The original paper from this compilation of six RCTs showed a significant reduction in MACE and repeat revascularization when the RA was used as the second conduit compared to saphenous veins (Gaudino M, et al. N Engl J Med 2018;378:2069-2077) and certainly influenced the European Society of Cardiology 2018 guidelines on myocardial revascularization, which gave it a class I indication (Neumann FJ, et al. Eur Heart J 2019;40:87-165). Since the six RCTs were randomized on conduit use, this post-hoc analysis of CCB use must be considered observational and hypothesis-generating. Two earlier randomized trials of CCBs vs. placebo in patients with RA grafts failed to demonstrate improved outcomes at one year, but each included ≤ 115 patients and used diltiazem at ≤ 180 mg/day. Consequently, the authors of the current study claim that they were underpowered. Also, most surgeons have empirically prescribed CCBs for patients with RA grafts based on the known enhanced muscularity and vasospastic properties of RAs. One could argue that only those without contraindications to CCB use received them. Indeed, the no CCB group in this combined study was markedly different from the CCB therapy group; they were older and had lower left ventricular function. Perhaps the authors believed this group needed other therapies such as beta-blockers and renin angiotensin system modulators more than they needed CCBs and were not likely to tolerate CCBs. The authors used statistical methods to adjust for these and other differences, but there could be unmeasured confounders that influenced the results.

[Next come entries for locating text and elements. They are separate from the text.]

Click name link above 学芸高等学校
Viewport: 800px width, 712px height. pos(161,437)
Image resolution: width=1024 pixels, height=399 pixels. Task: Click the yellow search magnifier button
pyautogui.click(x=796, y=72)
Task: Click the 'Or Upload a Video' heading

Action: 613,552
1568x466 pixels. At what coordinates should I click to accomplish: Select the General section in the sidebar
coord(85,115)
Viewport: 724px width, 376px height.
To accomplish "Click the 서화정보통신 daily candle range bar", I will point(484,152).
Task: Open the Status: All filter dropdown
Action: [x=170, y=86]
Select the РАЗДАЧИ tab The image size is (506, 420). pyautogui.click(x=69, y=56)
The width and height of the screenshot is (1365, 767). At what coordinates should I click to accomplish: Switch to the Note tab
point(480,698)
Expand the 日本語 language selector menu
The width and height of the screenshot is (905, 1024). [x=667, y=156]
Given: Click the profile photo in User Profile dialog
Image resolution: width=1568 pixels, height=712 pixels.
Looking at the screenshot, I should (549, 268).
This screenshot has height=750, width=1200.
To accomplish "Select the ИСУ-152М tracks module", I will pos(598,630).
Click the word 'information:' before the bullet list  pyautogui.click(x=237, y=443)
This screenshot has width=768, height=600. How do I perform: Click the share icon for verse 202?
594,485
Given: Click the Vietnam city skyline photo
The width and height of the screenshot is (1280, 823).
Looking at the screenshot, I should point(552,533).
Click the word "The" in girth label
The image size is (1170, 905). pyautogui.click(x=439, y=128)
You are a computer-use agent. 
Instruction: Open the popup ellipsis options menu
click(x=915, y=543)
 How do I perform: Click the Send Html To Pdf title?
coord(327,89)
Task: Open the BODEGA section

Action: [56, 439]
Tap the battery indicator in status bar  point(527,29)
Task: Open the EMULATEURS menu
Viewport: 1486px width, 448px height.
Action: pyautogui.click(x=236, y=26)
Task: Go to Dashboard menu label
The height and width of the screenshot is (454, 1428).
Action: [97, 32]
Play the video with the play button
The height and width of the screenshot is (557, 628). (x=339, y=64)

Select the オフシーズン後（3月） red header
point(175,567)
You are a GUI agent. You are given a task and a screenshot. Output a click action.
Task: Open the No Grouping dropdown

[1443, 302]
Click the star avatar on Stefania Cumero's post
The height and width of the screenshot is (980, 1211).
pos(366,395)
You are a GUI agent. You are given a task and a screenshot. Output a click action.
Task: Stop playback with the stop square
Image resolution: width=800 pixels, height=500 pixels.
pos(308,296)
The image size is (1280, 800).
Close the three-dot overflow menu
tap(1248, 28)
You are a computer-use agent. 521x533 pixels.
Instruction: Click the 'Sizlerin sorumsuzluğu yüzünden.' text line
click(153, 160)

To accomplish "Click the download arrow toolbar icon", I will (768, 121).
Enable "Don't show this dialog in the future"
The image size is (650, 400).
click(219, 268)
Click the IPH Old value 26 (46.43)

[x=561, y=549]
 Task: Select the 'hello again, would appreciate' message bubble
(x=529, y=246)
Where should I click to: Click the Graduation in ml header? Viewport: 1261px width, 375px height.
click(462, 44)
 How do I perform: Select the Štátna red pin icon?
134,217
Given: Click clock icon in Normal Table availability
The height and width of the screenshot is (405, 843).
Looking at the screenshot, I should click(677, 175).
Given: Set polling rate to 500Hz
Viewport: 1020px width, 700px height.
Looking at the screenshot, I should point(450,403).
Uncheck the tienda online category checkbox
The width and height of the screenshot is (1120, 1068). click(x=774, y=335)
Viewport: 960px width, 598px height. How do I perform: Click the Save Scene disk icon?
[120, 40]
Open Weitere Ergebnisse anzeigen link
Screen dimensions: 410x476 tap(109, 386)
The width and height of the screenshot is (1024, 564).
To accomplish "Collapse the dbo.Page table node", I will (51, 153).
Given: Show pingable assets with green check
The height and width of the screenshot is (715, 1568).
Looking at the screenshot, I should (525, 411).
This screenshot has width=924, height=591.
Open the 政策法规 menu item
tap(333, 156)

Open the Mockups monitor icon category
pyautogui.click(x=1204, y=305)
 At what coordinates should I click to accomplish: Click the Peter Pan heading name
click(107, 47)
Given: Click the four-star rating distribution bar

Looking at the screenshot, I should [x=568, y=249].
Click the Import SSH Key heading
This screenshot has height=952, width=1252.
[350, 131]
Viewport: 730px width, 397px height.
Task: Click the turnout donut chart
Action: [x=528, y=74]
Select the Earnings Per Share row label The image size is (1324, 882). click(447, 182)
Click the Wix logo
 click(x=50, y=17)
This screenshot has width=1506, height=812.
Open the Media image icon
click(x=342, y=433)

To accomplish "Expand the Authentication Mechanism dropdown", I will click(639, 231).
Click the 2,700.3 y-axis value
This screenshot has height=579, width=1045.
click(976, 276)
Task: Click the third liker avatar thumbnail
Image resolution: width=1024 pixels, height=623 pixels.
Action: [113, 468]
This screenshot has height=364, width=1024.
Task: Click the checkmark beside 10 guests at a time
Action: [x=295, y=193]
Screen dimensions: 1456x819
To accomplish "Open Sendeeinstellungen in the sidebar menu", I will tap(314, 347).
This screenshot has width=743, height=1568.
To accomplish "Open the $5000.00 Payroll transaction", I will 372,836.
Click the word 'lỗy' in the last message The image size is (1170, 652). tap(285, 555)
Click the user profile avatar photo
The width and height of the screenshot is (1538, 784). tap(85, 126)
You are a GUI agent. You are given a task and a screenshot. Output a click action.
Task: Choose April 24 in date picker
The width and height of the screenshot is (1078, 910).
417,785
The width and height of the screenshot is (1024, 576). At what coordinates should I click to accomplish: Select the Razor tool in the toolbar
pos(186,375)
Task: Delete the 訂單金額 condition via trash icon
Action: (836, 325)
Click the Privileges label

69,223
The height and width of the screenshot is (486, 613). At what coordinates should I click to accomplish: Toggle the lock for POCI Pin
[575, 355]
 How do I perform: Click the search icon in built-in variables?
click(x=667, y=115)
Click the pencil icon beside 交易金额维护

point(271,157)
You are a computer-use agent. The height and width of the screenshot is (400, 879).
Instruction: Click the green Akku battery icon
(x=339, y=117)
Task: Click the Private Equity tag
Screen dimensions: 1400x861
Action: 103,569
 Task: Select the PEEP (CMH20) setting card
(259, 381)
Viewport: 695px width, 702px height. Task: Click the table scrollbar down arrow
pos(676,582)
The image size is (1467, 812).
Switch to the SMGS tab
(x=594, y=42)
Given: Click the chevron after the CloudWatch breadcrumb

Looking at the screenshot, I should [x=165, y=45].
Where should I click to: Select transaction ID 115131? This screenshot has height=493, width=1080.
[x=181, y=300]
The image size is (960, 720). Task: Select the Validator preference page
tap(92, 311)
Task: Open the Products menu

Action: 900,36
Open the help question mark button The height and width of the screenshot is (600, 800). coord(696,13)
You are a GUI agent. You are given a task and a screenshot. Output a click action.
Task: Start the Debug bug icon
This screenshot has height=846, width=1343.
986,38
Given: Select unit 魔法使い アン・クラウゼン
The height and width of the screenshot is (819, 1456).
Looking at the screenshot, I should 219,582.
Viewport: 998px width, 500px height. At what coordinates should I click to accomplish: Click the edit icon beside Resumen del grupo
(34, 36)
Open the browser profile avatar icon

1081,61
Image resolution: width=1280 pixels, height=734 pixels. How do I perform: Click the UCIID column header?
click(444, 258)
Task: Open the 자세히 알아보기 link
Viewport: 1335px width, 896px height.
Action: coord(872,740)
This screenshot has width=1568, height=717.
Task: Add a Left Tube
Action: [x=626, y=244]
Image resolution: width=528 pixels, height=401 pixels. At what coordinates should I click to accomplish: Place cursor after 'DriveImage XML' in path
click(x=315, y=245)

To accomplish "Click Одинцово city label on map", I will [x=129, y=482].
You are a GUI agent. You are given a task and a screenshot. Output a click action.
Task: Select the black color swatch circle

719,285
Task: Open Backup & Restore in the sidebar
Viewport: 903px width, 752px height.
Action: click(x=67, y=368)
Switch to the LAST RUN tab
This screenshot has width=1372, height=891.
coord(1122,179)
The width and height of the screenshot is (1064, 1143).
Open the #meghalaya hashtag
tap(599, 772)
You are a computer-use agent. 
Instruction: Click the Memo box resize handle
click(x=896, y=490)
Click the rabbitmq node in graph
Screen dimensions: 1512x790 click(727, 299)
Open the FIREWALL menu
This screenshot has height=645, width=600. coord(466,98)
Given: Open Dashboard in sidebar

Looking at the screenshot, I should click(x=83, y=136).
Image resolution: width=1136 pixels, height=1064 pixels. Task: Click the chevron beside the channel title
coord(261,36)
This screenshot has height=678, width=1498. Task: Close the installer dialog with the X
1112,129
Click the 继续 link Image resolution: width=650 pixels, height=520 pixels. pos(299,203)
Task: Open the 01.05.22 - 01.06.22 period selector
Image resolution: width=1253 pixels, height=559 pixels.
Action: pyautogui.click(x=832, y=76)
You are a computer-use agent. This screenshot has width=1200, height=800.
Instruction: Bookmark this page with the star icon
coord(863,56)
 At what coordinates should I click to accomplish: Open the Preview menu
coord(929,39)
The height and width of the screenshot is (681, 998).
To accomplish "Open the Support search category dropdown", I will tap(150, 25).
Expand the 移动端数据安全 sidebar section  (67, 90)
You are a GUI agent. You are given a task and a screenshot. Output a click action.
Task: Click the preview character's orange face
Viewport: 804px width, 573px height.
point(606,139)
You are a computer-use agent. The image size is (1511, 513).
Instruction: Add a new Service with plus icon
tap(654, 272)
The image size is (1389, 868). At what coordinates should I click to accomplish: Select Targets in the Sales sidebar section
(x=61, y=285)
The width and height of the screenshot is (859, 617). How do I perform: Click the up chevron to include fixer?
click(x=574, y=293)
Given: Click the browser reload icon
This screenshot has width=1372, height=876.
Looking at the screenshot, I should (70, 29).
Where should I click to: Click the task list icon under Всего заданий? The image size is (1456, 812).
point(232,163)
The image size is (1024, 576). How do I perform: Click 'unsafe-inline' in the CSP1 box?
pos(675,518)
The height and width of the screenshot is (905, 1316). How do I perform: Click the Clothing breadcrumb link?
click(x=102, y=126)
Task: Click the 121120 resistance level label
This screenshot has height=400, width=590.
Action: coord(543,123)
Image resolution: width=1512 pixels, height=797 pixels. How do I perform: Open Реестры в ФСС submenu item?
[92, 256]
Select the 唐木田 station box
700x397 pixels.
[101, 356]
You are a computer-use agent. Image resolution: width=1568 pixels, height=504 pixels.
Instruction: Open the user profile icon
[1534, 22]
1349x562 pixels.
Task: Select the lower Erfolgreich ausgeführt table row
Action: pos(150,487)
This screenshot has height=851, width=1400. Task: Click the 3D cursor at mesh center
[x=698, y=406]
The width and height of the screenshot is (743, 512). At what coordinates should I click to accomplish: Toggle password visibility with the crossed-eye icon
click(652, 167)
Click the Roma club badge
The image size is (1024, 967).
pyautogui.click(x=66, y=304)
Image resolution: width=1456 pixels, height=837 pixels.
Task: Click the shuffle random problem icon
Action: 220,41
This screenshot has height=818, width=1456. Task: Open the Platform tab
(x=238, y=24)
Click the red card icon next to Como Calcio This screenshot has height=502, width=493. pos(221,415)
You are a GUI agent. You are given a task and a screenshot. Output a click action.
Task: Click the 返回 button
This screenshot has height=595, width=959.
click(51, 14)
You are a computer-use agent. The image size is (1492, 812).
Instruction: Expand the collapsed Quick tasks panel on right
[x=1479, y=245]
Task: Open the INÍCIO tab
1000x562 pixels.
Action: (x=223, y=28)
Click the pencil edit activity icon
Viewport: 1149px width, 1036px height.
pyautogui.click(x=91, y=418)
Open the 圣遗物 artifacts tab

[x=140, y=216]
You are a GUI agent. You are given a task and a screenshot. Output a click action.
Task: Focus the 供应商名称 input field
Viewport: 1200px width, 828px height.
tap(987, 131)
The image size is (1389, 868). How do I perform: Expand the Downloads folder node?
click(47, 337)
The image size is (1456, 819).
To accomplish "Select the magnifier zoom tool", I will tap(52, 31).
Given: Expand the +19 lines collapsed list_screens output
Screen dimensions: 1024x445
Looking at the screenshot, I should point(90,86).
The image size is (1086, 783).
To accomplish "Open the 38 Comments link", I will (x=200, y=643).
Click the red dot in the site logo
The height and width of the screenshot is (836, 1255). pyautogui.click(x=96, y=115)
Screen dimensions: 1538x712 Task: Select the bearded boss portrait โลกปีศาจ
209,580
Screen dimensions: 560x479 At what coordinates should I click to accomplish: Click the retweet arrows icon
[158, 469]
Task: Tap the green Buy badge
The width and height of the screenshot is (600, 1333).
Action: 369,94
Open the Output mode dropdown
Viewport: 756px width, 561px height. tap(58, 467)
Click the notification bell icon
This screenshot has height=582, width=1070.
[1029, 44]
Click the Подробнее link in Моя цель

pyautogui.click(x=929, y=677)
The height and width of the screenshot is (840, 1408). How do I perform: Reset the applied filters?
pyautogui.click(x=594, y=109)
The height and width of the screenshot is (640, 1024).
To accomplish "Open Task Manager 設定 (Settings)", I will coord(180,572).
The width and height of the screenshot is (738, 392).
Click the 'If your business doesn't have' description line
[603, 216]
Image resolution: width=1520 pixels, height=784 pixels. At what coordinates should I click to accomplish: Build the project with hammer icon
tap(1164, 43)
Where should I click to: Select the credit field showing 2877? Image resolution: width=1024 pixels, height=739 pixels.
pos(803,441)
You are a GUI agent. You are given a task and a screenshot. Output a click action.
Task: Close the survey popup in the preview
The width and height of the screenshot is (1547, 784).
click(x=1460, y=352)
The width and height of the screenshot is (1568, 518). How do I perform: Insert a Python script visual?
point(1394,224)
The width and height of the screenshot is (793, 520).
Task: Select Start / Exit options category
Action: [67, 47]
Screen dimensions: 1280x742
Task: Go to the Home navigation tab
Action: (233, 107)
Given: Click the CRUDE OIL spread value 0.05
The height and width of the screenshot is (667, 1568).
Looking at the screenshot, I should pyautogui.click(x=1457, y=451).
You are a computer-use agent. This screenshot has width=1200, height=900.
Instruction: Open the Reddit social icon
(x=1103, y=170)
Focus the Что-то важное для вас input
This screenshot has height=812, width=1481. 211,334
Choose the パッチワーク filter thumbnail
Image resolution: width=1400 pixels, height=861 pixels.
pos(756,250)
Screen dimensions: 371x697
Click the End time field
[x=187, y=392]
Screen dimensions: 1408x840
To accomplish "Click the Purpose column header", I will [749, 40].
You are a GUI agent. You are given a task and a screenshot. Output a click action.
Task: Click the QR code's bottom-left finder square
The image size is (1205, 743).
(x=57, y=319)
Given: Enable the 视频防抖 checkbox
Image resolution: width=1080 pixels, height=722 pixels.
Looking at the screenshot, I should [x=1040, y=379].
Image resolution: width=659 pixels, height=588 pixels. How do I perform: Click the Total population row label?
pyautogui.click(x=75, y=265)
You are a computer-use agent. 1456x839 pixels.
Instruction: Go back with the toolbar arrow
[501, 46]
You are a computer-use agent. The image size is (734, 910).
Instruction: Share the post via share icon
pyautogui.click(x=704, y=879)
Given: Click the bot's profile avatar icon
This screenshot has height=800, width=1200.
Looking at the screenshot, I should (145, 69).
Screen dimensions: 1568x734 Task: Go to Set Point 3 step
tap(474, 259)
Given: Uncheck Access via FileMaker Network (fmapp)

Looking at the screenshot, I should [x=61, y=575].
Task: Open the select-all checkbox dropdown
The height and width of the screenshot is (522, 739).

Ideally, a large randomized trial would answer the controversy over CCB use after RA grafting and its optimal duration. However, because the effect size in this combined observational study was so large, it is unlikely to ever happen. Another strength is that both diltiazem and amlodipine were used in large numbers and showed equivalent effects. Also, the beneficial effects of the CCB were only realized in therapy lasting ≥ 1 year. However, the authors did not provide data on doses or adverse effects of CCB therapy. The authors of other studies have shown peripheral edema in up to 25% of patients on CCBs and headaches in up to 9%. In my experience, most of the adverse effects of CCBs are dose-related. Theoretically, the dose could be adjusted to eliminate adverse effects, but it would be useful to know the least effective dose. At this time, it appears prudent to prescribe a CCB at the highest tolerated dose for at least one year after RA grafting for CABG.
A combined analysis of six trials comparing radial artery grafts vs. saphenous vein grafts for coronary bypass surgery revealed that patients taking calcium channel blockers for at least one year experienced fewer major cardiac events and fewer radial graft occlusions than those not so treated.